Mr. Gardner was called to the Bar of England and Wales in 1964 and called and admitted in British Columbia in 1966. He is a member of the Honourable Society of the Inner Temple (London). He graduated from Cambridge University in 1961 with a BA, in 1962 with an LLB, in 1965 with an MA, and in 1995 with an LLM. He was made a Queens Counsel in 1989.

Term of Office

Our Directors are appointed for a one year term to hold office until the next annual general meeting of our shareholders or until removed from office in accordance with our bylaws. Our officers are appointed by our board of directors and hold office until removed by the board.

Family Relationships

There are no family relationships between or among the directors, executive officers or persons nominated or chosen by us to become directors or executive officers.

13


Committees of the Board of Directors

We do not presently have a separately constituted audit committee, compensation committee, nominating committee, executive committee or any other committees of our Board of Directors. As such, our entire Board of Directors acts as our audit committee.

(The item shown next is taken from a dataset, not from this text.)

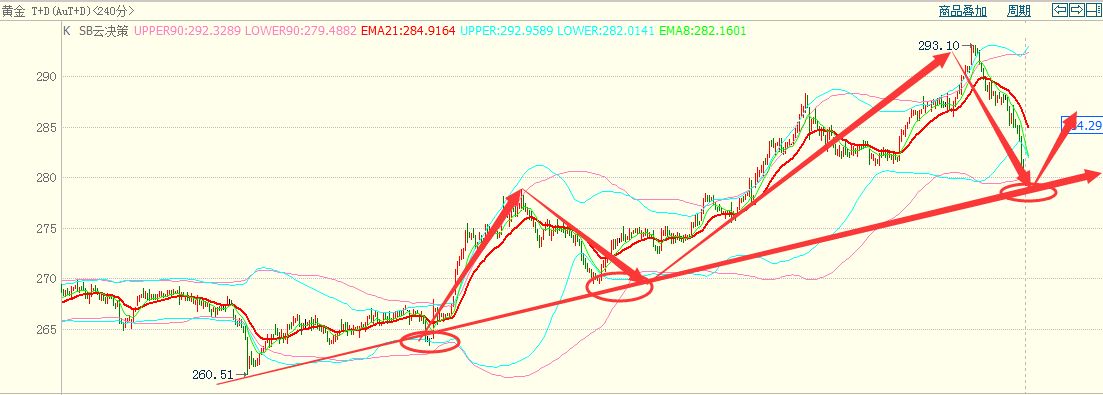This screenshot has height=395, width=1103.
Task: Click the 260.51 low price marker
Action: 212,375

Audit Committee Financial Expert

Our Board of Directors does not currently have any member who qualifies as an audit committee financial expert. We believe that the cost related to retaining such a financial expert at this time is prohibitive. Further, because we are in the start-up stage of our business operations, we believe the services of an audit committee financial expert are not warranted at this time.

Involvement in Legal Proceedings

None of our Directors, nominee for Directors, or officers has appeared as a party during the past ten years in any legal proceedings that may bear on his ability or integrity to serve as a Director or officer of the Company.

Board Leadership Structure

The Company has chosen to combine the principal executive officer and Board chairman positions. The Company believes that this Board leadership structure is the most appropriate for the Company for the following reasons. First, the Company is a development stage company and at this early stage it is more efficient to have the leadership of the Board in the same hands as the principal executive officer of the Company. The challenges faced by the Company at this stage – obtaining financing and performing research and development activities – are most efficiently dealt with by having one person intimately familiar with both the operational aspects as well as the strategic aspects of the Company’s business. Second, Mr. Gardner is uniquely suited to fulfill both positions of responsibility because he possesses management experience, technical experience, and experience with start-up companies.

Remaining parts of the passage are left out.